• [WHAT IS NEEDED]: Your answer should consist of each line below that contains the string "target".

• [MATERIAL TO PROCESS]:

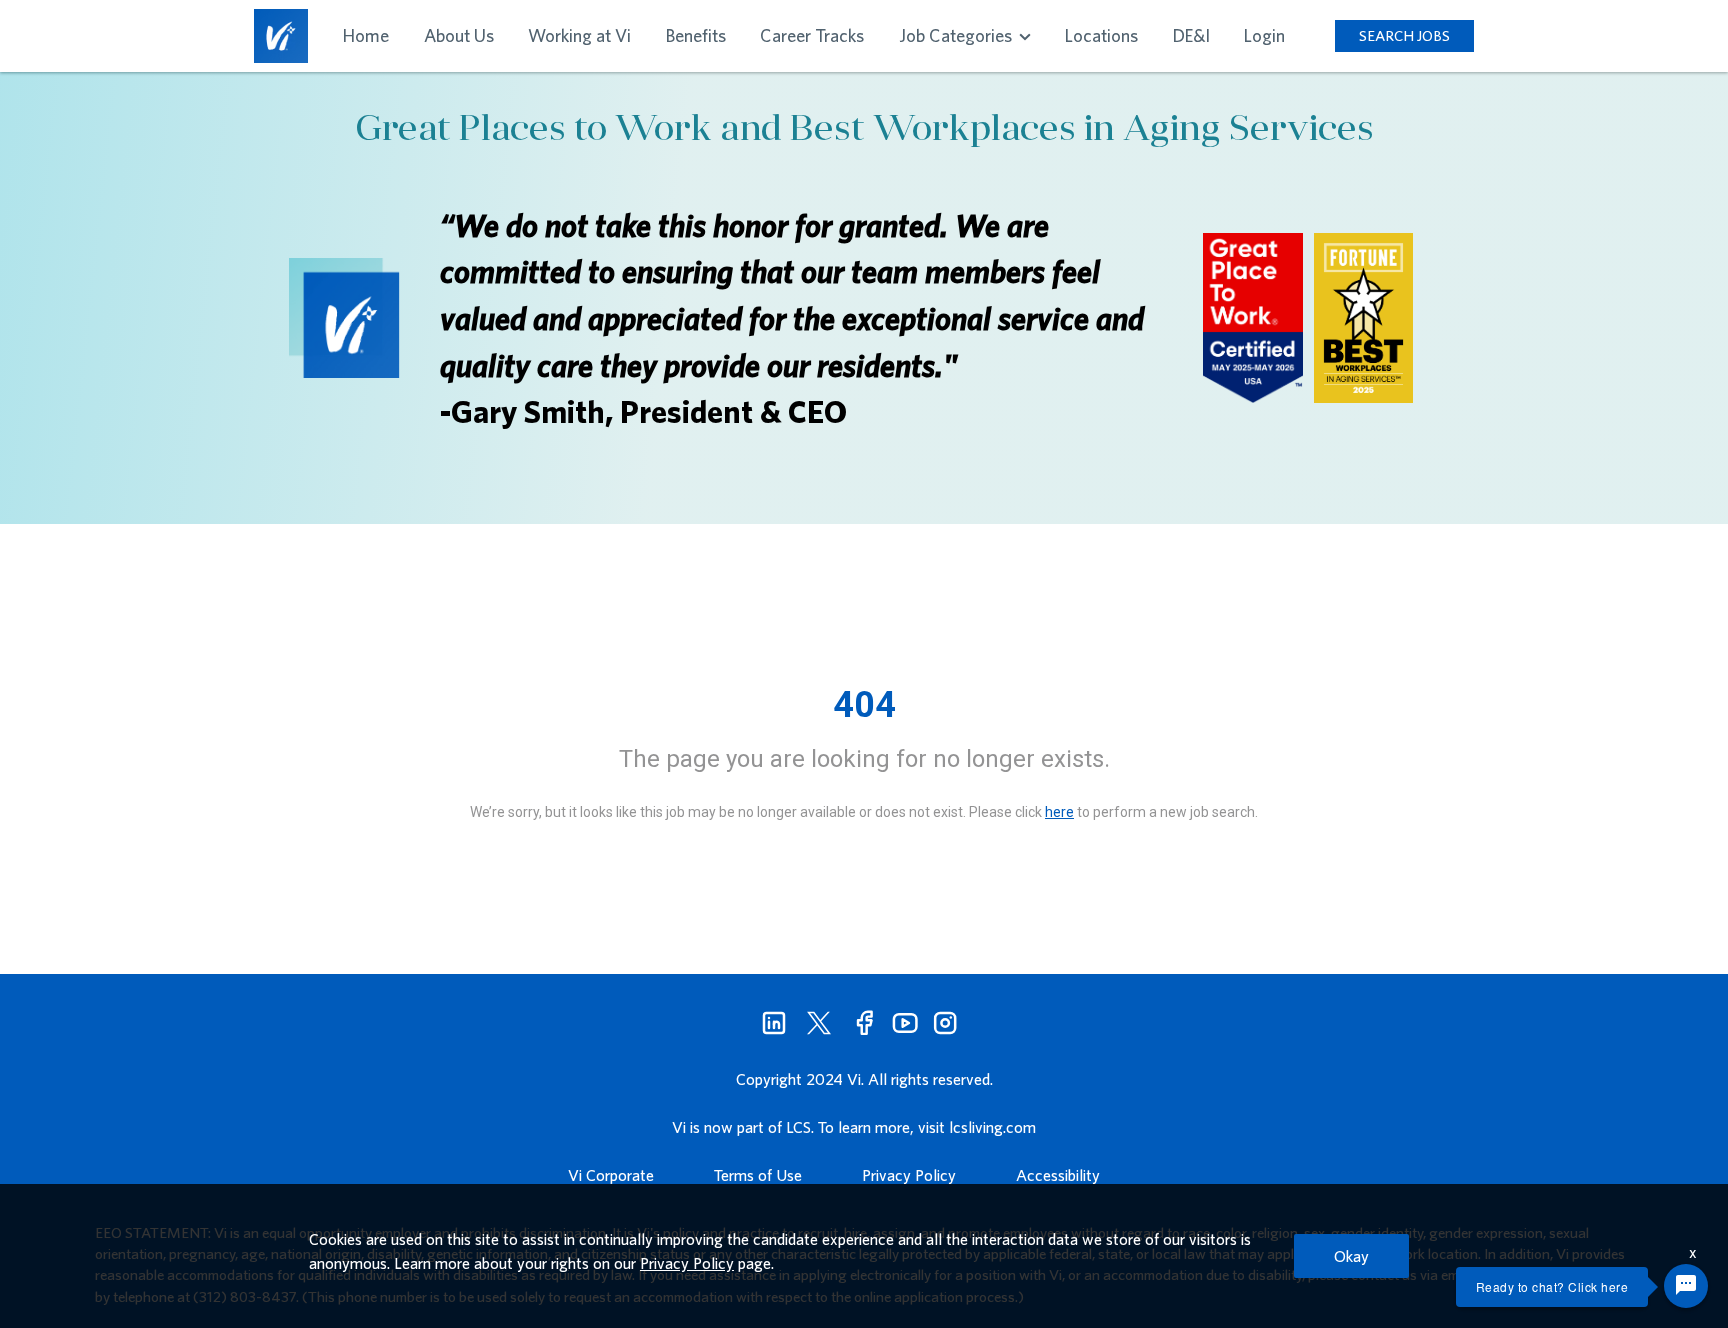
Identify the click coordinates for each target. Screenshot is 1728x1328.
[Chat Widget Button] (1686, 1286)
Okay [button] (1351, 1256)
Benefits (696, 35)
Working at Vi (579, 35)
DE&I (1191, 35)
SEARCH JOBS (1404, 35)
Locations (1101, 35)
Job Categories (957, 35)
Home (366, 35)
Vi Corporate (611, 1175)
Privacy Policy (909, 1175)
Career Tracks (812, 35)
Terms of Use (758, 1175)
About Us (459, 35)
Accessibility (1058, 1175)
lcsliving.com (992, 1127)
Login (1264, 35)
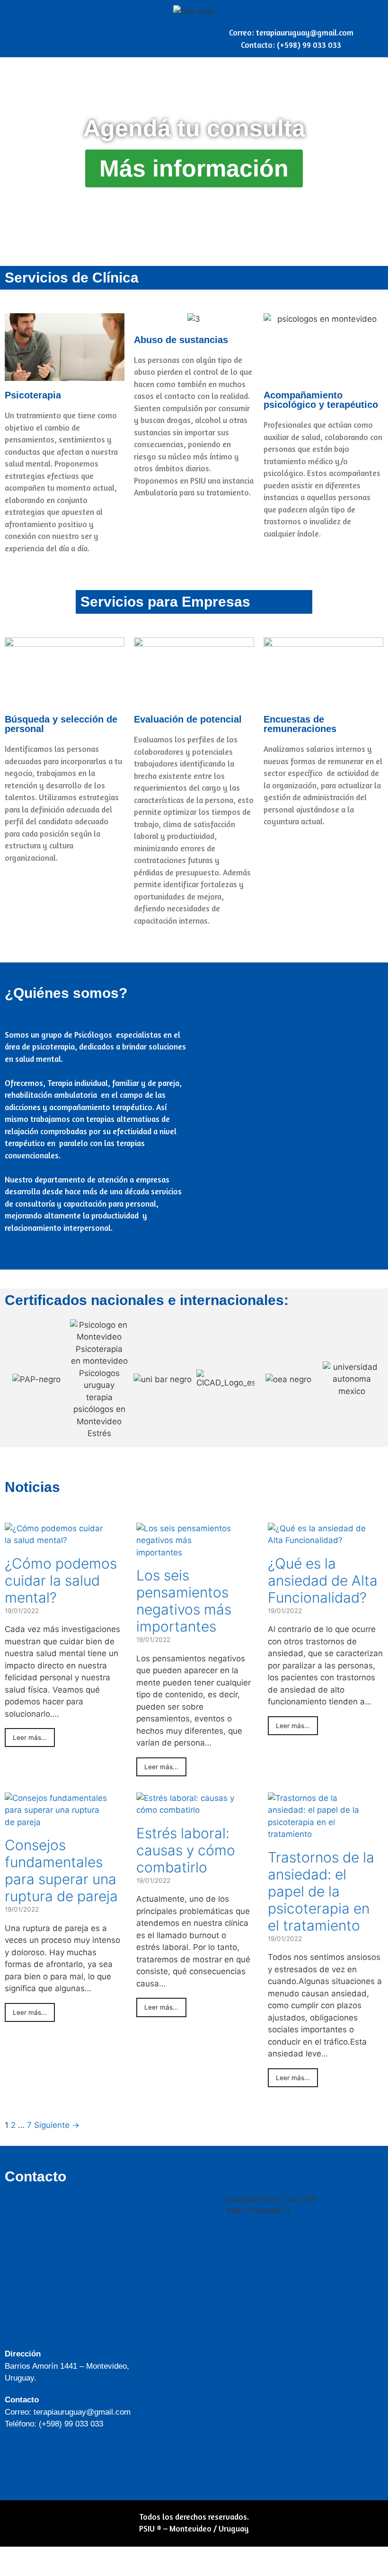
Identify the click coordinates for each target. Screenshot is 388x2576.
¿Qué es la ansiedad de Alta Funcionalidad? (323, 1580)
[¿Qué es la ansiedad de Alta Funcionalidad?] (319, 1540)
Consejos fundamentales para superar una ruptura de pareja (61, 1870)
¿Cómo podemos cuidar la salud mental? (61, 1580)
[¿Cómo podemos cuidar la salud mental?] (56, 1540)
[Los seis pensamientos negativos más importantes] (187, 1552)
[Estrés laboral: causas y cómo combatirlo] (187, 1810)
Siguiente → (56, 2125)
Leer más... (30, 1737)
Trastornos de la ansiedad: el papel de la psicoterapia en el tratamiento (321, 1891)
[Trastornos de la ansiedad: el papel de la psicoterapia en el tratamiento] (319, 1834)
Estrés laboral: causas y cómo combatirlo (185, 1850)
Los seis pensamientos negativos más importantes (183, 1601)
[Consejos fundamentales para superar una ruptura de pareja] (56, 1822)
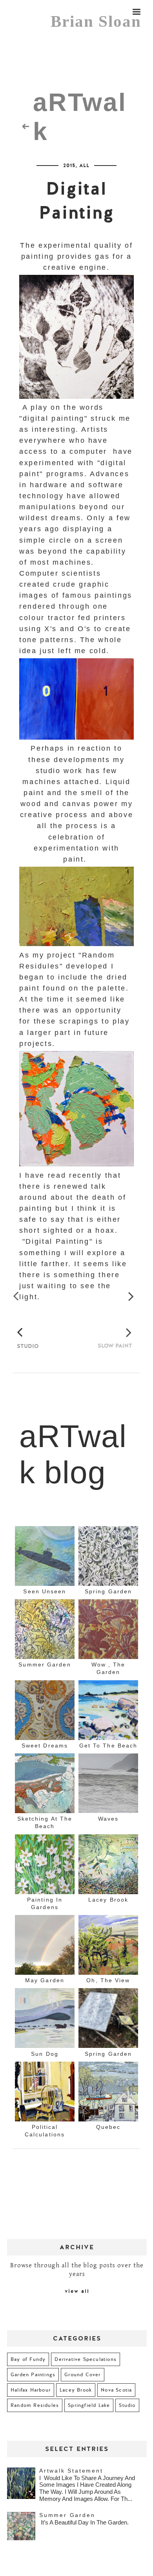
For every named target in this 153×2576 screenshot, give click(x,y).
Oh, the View (108, 1999)
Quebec (108, 2145)
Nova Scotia (116, 2408)
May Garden (44, 1999)
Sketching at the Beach (45, 1841)
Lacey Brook (108, 1918)
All (84, 167)
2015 (69, 167)
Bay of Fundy (28, 2378)
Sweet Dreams (45, 1764)
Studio (127, 2424)
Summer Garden (44, 1683)
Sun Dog (44, 2072)
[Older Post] (134, 1304)
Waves (108, 1837)
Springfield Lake (89, 2424)
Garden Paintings (33, 2393)
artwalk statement (71, 2489)
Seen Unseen (44, 1610)
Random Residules (35, 2424)
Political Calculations (45, 2149)
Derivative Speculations (86, 2378)
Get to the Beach (108, 1764)
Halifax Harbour (31, 2408)
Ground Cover (82, 2393)
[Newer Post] (19, 1304)
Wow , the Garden (108, 1687)
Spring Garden (108, 1610)
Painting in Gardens (44, 1922)
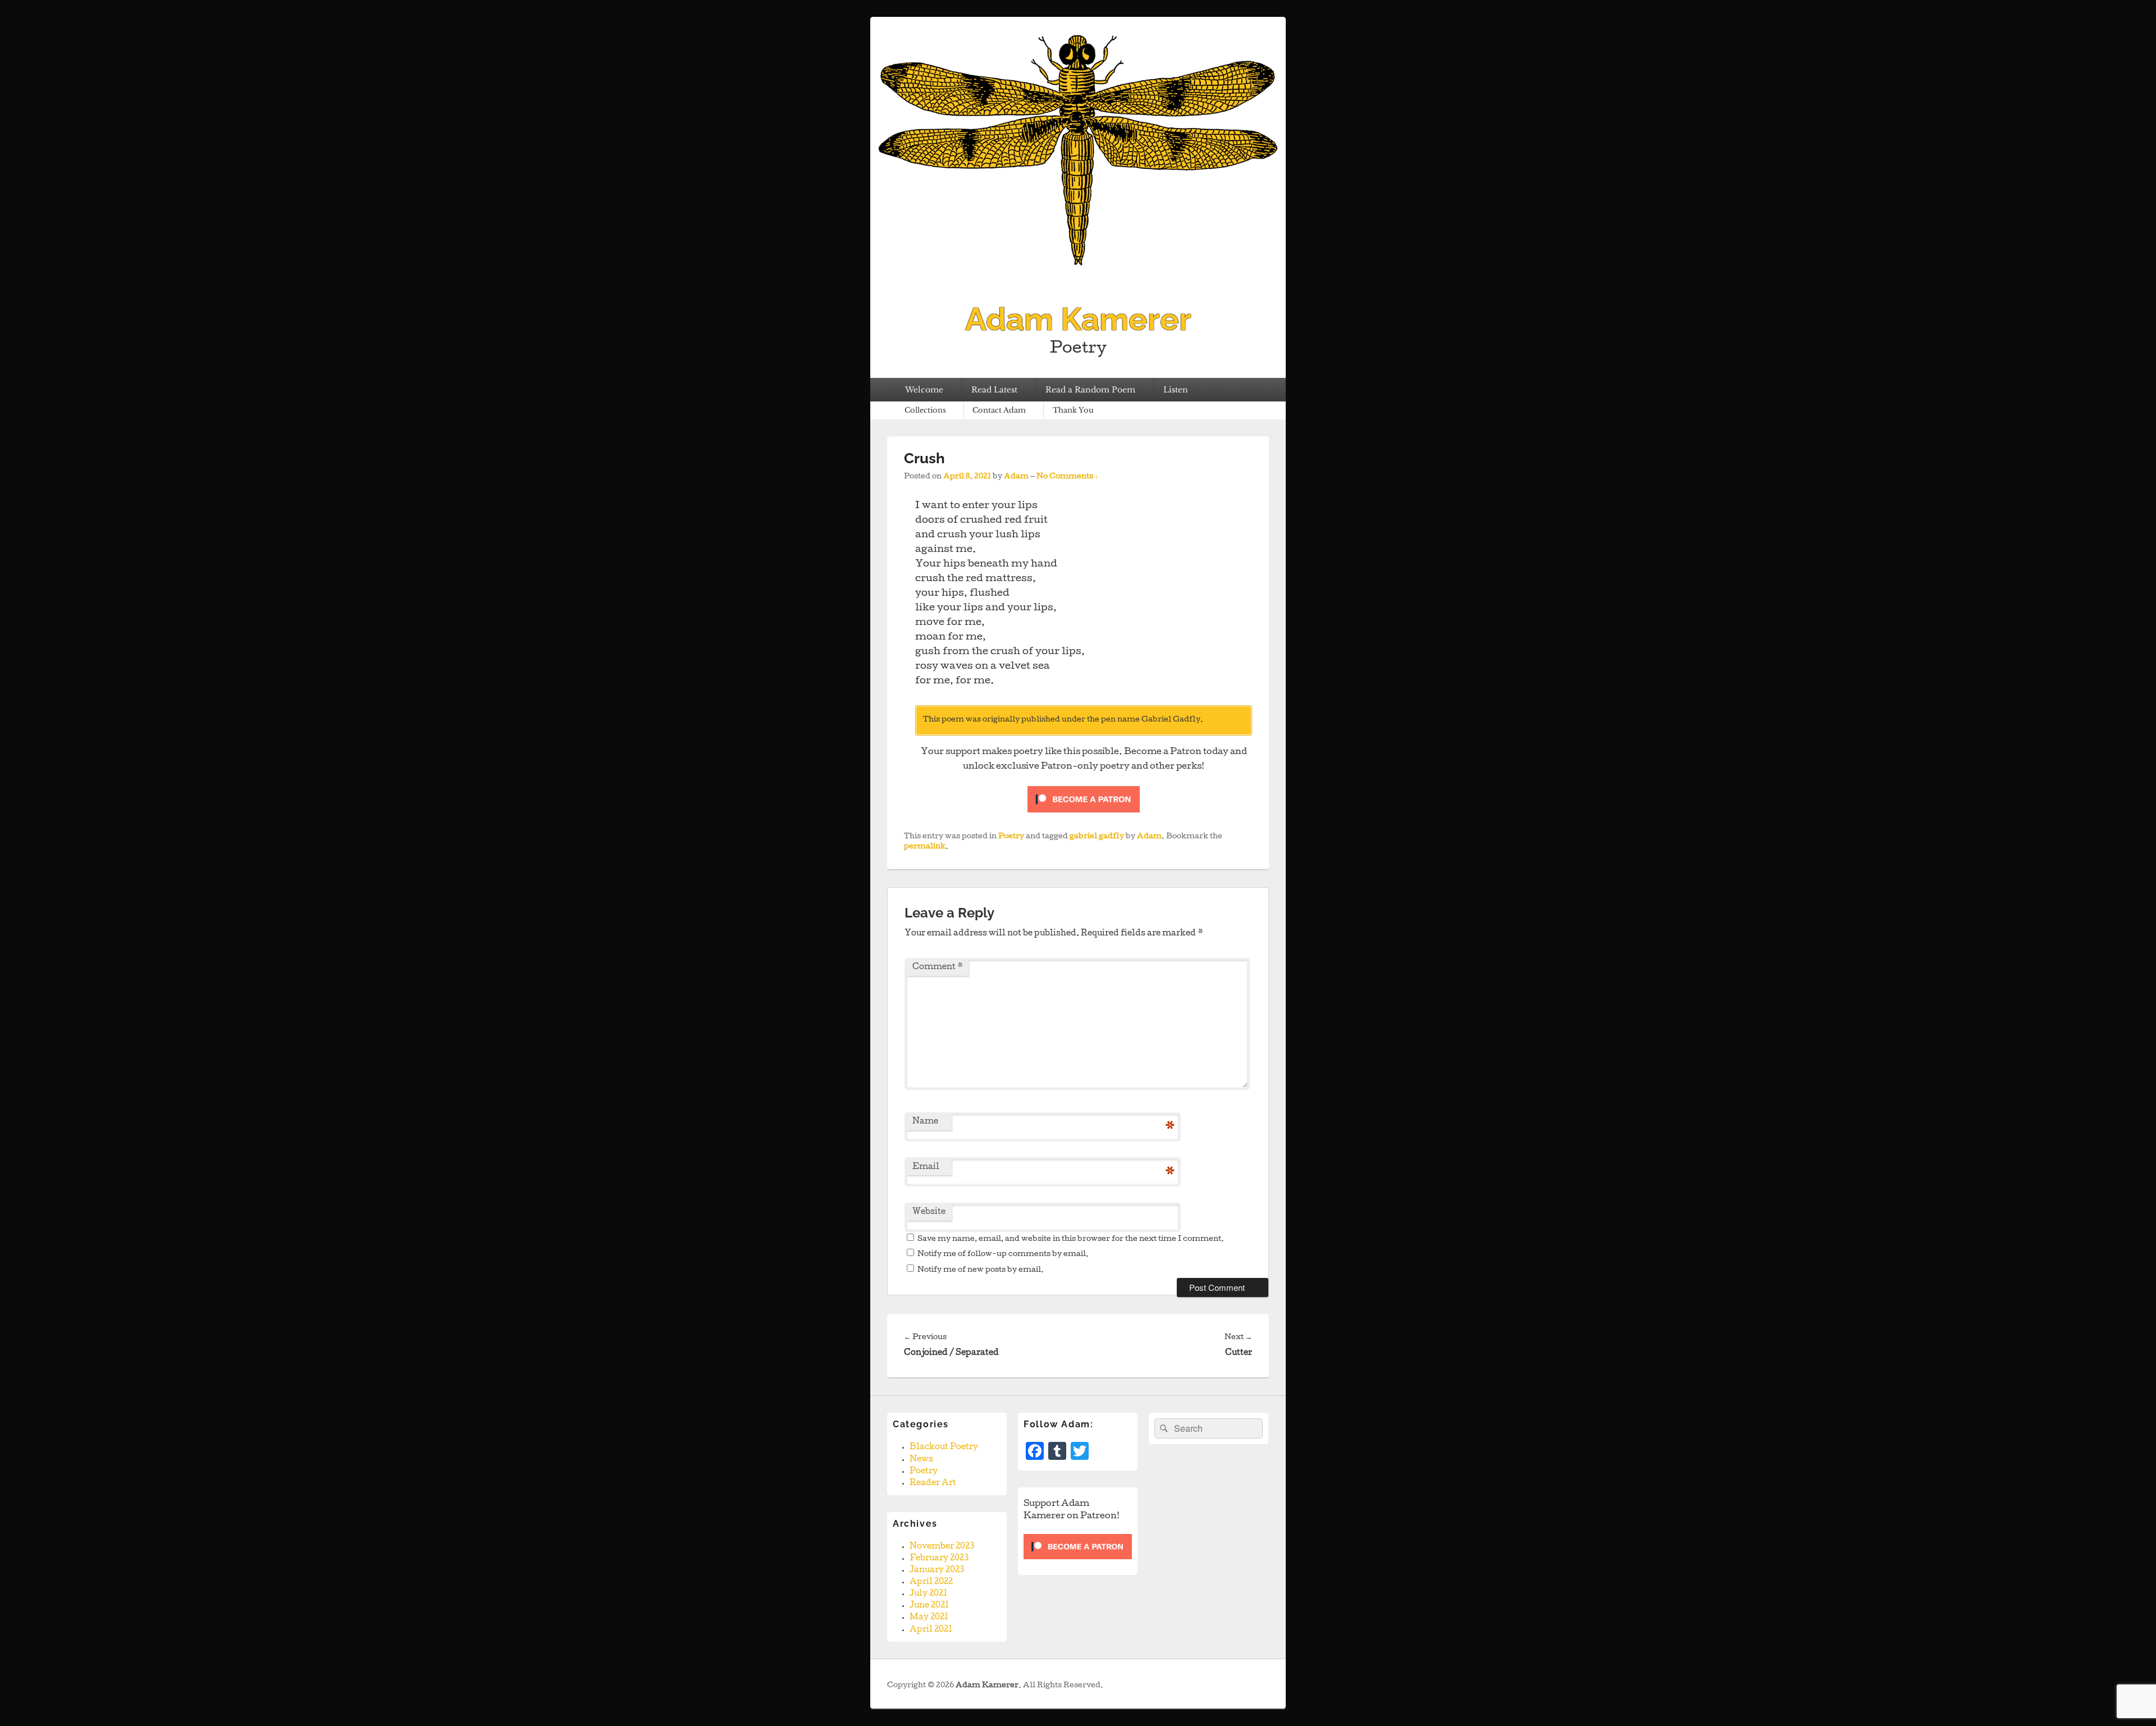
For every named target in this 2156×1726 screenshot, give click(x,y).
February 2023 (939, 1559)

• [EXERCISE ANSWER]:
Identify the click coordinates for each target. Screenshot is 1728x1328.
Identify the click coordinates for each target. Screenshot is 388x2576.
For every named target in this 153×2576 screenshot, give click(x,y).
For every named target in this 2156×1726 screenshot, give click(x,y).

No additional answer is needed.